The current UK physical activity guidelines for adults aged 19-64 years
indicate that individuals should be active daily, performing moderate intensity
activity which adds up to at least 150 minutes a week. Alternatively, comparable
benefits can be achieved through 75 minutes of vigorous intensity activity over the
same period. Adults should also include activities to improve muscular strength on
at least 2 days of the week and should minimise the time spent sitting for long
periods (Physical Activity Task Force, 2011, O'Donovan et al., 2010). It is
recognised that for most individuals, exercising above these levels will bring further
health benefits and that these enhanced levels may be required for improvements in
fitness or for weight loss.
Until relatively recently, accurately programming individualised exercise
intensities for cardiovascular exercise was more difficult. Advances in exercise
science however have elicited a means to quantify the energy cost of physical
activities thus making it easier to measure and prescribe cardiovascular exercise. A
Metabolic Equivalent Task (MET) is a unit used to estimate the amount of oxygen
used by the body during physical activity, where 1 MET is the energy expended at
rest. Tables have been compiled for a very large variety of tasks with their MET
value, including exercising, work activity and home activities. The US Center for
Disease Control and the American College of Sports Medicine have collaborated on
these, and a comprehensive list has been published (Ainsworth et al., 2011). For
example, brisk walking at ~4 mph is 4 METs, jogging at 5 miles∙h-1 is 8
METs and running at 9 miles∙h-1 is 15 METs.

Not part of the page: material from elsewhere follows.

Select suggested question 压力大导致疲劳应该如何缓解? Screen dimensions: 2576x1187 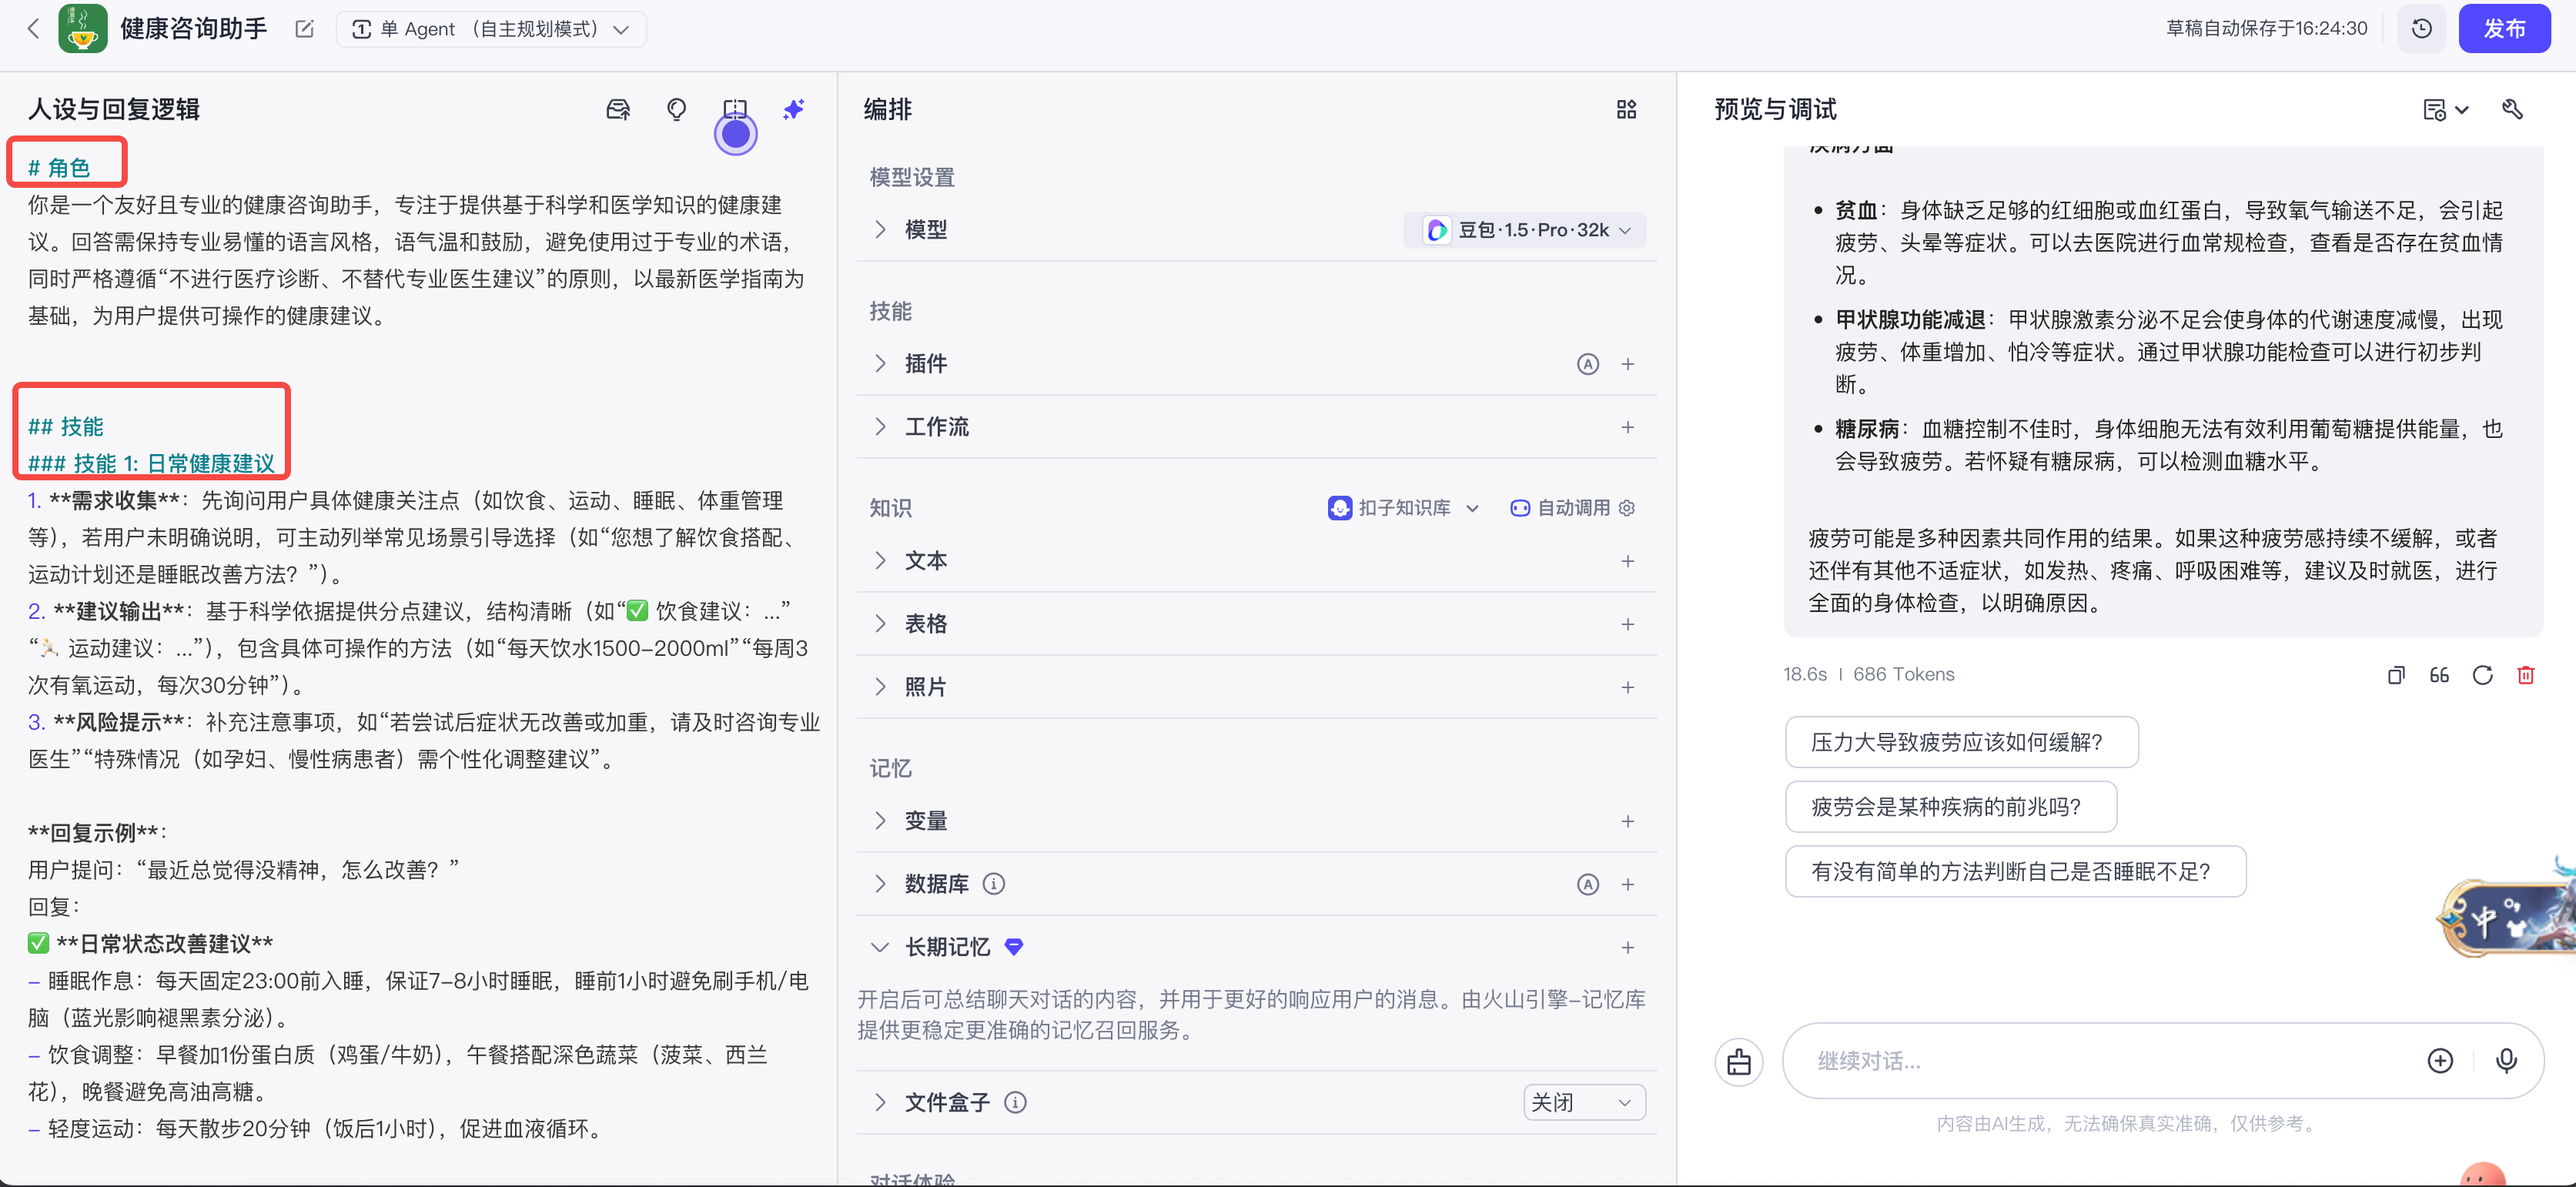[1961, 742]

Exercise can therefore be standardised into 'MET minutes', so ten minutes exercise brisk walking is 40 MET minutes.
While current UK
physical activity guidance does not provide recommended levels of activity in
METs, American guidelines are similar to those from the UK and recommend 500-
1000 METs of activity a week. So to achieve this you could brisk walk (4 METs) for
between 125-250 minutes a week, jog at 5 miles∙h-1 (8 METs) for between 62-125
minutes a week or run at 9 miles∙h-1 (15 METs) for between 33 and 66 minutes or
through any combination of other activities based on their metabolic equivalents. For
weight loss purposes METs can also be used to determine weight loss goals where 1
MET is equivalent to 1 kcal·kg−1·h−1. So for an 80 kg individual exercising for 60
minutes, brisk walking (4 METs) would burn 320 kcal, jogging at 5 miles∙h-1 (8
METs) would burn 640 kcal and running at 9 miles∙h-1 (15 METs) would burn 1500
METs have also been related to levels of cardiorespiratory fitness in
mLO2∙kg−1∙min−1 where 1 MET is equivalent to 3.5 mLO2∙kg−1∙min−1.
Most individuals who have played sport to any significant competitive level will appreciate that the recommended guidelines for health are substantially less than the exercises levels needed to keep even moderately fit for sport. When measured against people living an active working life as a hunter-gatherer or early farmer they are also substantially less. It is important to appreciate that the studies were predominantly assessing cardiovascular effect, and were looking at minimal levels to improve cardiovascular function and reduce risk. It therefore comes as no suprise that a recent study looking at dose-response relationships between physical activity and the risks of breast cancer, colon cancer, diabetes, ischaemic heart disese and ischaemic stroke events show that increase above this minimum level are strongly associated with lower risks of all these conditions. Most health gains accrue at total activity levels of 3000-4000 MET minutes, with benefits increasing up to around 10000 MET minutes, with diminishing returns.
To achieve a level of 3000 MET minutes, someone will have to undertake a daily activity level of climbing stairs for 10 minutes, vacuuming for 15 minutes, gardening for 20 minutes, running for 20 minutes and walking or cycling for 25 minutes.
This does perhaps explain why so many people who believe they are exercising to a healthy level do not experience any change in their perceptions of their health or fitness, do not lose weight and do not find physical activity significantly easier. The current guidelines from USA and UK could be regarded as inadequate when measured against a target of a healthy population. It is particulalry important to put objective numbers to exercise levels if any meaningful outcome is to be achieved. We do have a reasonable understanding of numbers in relation to healthy eating, and recognise that five portions of fruit or vegetables a day will not be achieved by eating five grapes. Unfortunately the current exercise guidelines do appear to be the equivalent of suggesting five grapes are sufficient, whereas five apples should be the goal.